Morning, CEO!
I’m currently staring at my bank account and trying to calculate if I can afford the “good” coffee beans this week.
Usually, this leads to a spiral about inflation, the economy, and why my savings account looks like it’s on a diet.
But I recently read Life after Capitalism by George Gilder, an 86-year-old futurist who basically told me my anxiety is mathematically incorrect.
He argues we’re measuring wealth with the wrong ruler. So, let’s upgrade your operating system.
1. Your Money is actually Frozen Time
I used to think money was just... money. Green paper. Digital numbers. The stuff that keeps the roof over my head from magically disappearing.
But Gilder says: Money is Time.
Here’s the logic: In 1986, a Thanksgiving dinner cost $30. Today, it’s over $50. My brain screams, “I am poorer!”
But wait. In 1986, the average person had to work 33 minutes to earn that dinner. Today? Only 23 minutes.

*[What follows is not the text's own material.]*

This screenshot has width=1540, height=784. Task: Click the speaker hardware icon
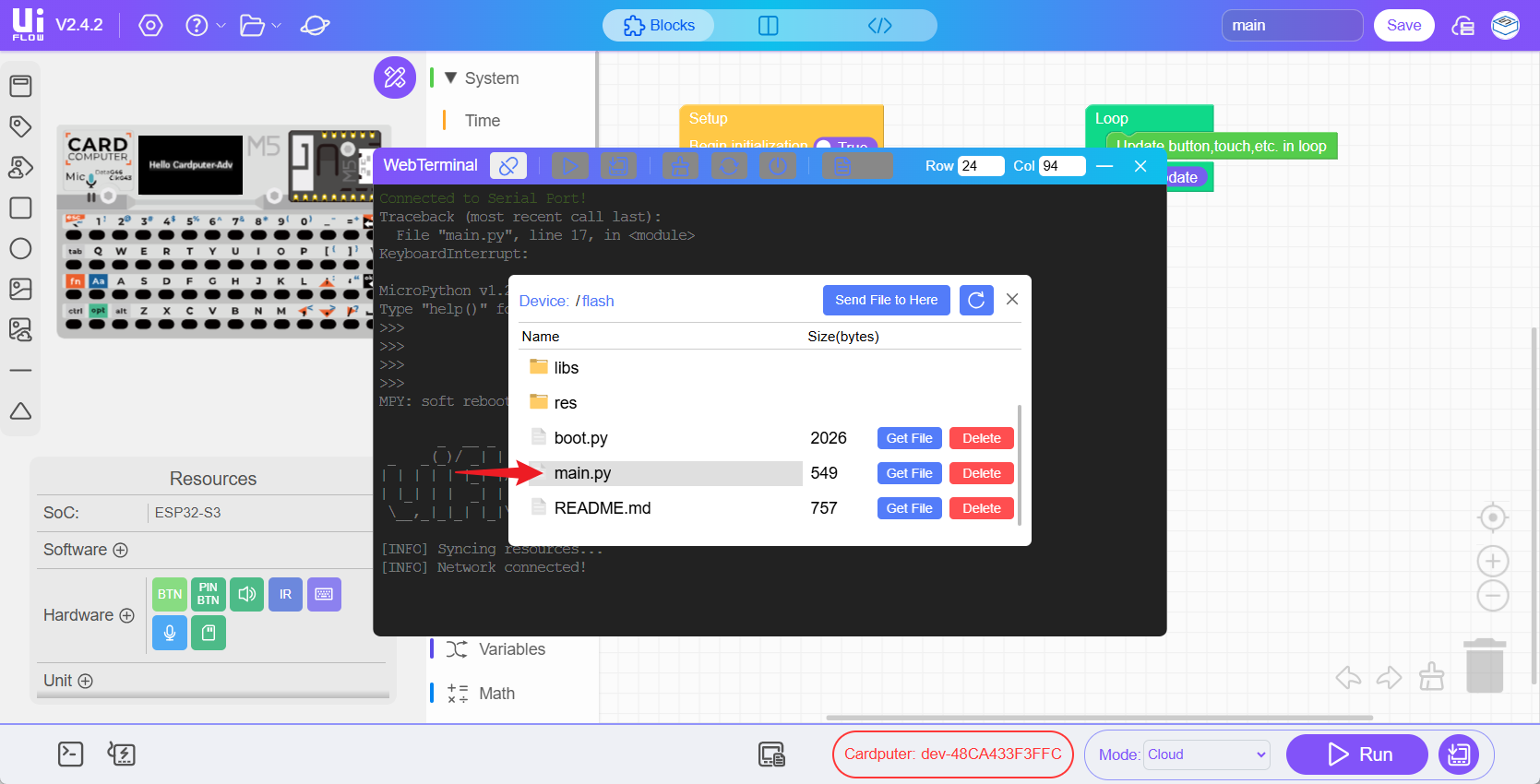click(x=246, y=594)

The price went up in dollars, but down in hours.
This blew my mind.
We usually measure our careers by the number on the paycheck. But as the boss of your own career, you need to measure in Time Prices.
If you use an AI tool to automate a report that used to take you four hours, and now it takes 15 minutes, you didn’t just “save time.” You literally printed wealth.
You lowered the “time price” of your output.
Most people are trying to hoard cash. But cash inflates and rots.
Smart operators hoard time.
If you’re spending 10 hours a week on email, you are essentially lighting your wealth on fire. The goal isn’t just a higher salary; it’s reducing the minutes it takes you to deliver value.
2. Stop Selling Atoms, Start Selling Recipes
Let’s talk about IKEA furniture.
If I buy a flat-pack bookshelf for $100, I possess $100 of ‘wealth.’
Then, I try to assemble it. I lose a screw. I put the back panel on upside down. The whole thing leans to the left like it’s drunk.
Technically, the atoms are all still there. The wood, the metal, the plastic—nothing physically left the room.
But the value dropped from $100 to $0.
Gilder points out that a crashed Ferrari has the exact same molecular weight as a brand-new Ferrari. The only difference? Knowledge.
The “knowledge” of how the parts fit together was destroyed in the crash.
We are stuck in a “materialist” mindset. We think wealth is stuff. Resources. Gold. Silicon.
But silicon is just sand. It’s dirt. It’s worthless until we etch knowledge onto it to make a chip.
As a professional, are you trying to sell your “stuff”? Your hours? Your physical presence?
That’s a losing game. The market for “warm body in a chair” is crashing.
You need to sell the recipe.
Your value isn’t that you know how to type; it’s that you know what to type.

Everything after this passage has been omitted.